Beyond that, there are a few differences. The Game of Dungeons is larger, offering 20 levels of 9 x 9 to The Dungeon's single level of 30 x 30. It has more magical objects to find (The Dungeon just had a magic sword), but oddly fewer monsters. In the whole game, you only encounter seven of them (aside from the one dragon): deaths, demons, ghouls, men, specters, wizards, and "glass," which looks like a guy with glasses. There must have been some in-joke there. The Dungeon capped character development very quickly, and even monsters never got higher than Level 6, while The Game has essentially endless leveling for both monsters and the character.
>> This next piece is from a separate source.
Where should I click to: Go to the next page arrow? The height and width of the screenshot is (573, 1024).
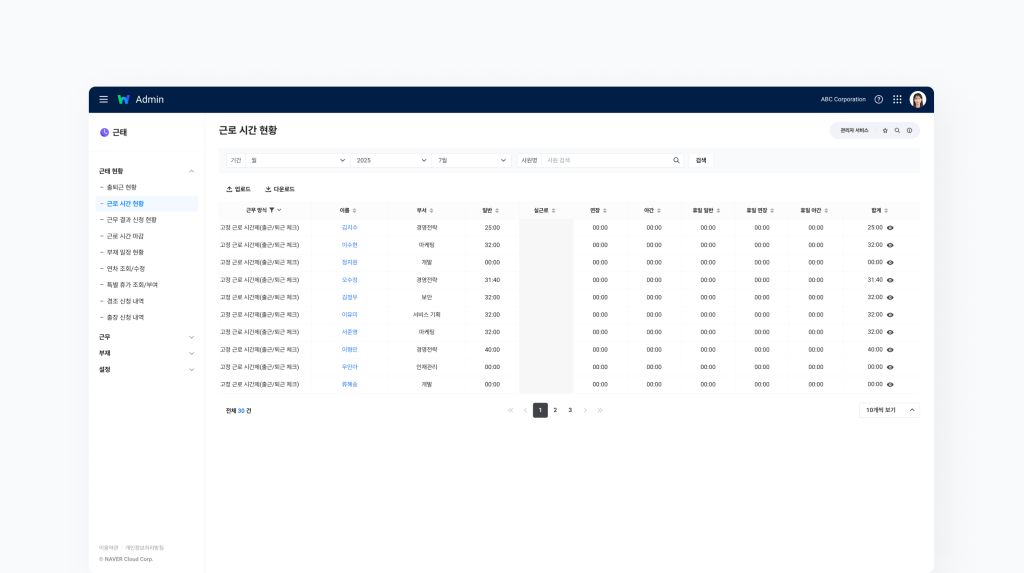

The Game offers four attributes for the character--strength, dexterity, intelligence, and wisdom--and (unlike The Dungeon) lets you re-roll if you don't like the starting values. This is worth taking some time to do because during gameplay, only strength can reliably be improved. Where The Dungeon was often cruel in its randomization of numbers, The Game will generally offer four values above 12 within half a dozen rolls, and within a couple of dozen, you can get all variables above 15.
            
Attribute rolls are generous during character creation.
          
Perhaps most important, The Game is far easier than The Dungeon, although it lasts far longer. When you play The Dungeon, you're playing a game of luck, hoping that you can amass 20,000 experience points (probably from treasure) before something like a Level 6 ghoul shrugs off your spell and kills you in melee combat. In The Game, by contrast, the level of monsters you encounter and their response to your attacks is almost 100% deterministic and, thus, controllable. Among your advantages:
            
  • On Level 1 of the dungeon, you never encounter monsters higher than Level 1 themselves.
  • Unless you're carrying gold, monsters will have a maximum level of roughly that dungeon level x 2.
  • If you are carrying gold, monsters will have a maximum level of roughly the dungeon level x 2 plus your gold / 5000. Once you start collecting large amounts of gold, the dungeon level becomes essentially irrelevant to the difficulty of combat.
  • You can drop, cache, and stop picking up gold at any time.
  • Each monster has an empirically-determinable weakness to at least one cleric spell and one mage spell.
  • If the monster is of equal or lower level than you, your spell will kill it almost 100% of the time.
             
"Fight all below" is a useful command that has you automatically attack trivially-easy monsters.
           
Other variables at play in the game are less sure, such as the damage you're likely to take if you fight instead of casting a spell, or the consequences of opening a treasure chest. But just with the six points above, you can carefully control your progress through the game, making it long and boring--excruciatingly so at times--but fundamentally easy. Until I figured out these rules and settled in to my final character, the number one thing to kill me was greed and impatience, usually manifested by opening treasure chests when I wasn't sure they were safe, or refusing to drop gold once acquired.
            
Killing monsters results in a victory message like "Zzapp!," or "Swiss cheese!," or "Eat 'em alive!"
            
As with The Dungeon, gold is the primary mechanism of character development here. For every 4,000 gold pieces that you take out of the dungeon, you get one more maximum hit point. Naturally, this grows slowly at first, but by the tenth hour, a single trip might add a couple thousand hit points at a time. You get another magic user spell slot for every 10,000 gold and another cleric spell slot for every 16,000, although these both cap at 25 slots, which you hit relatively early--within an hour, once you know what you're doing.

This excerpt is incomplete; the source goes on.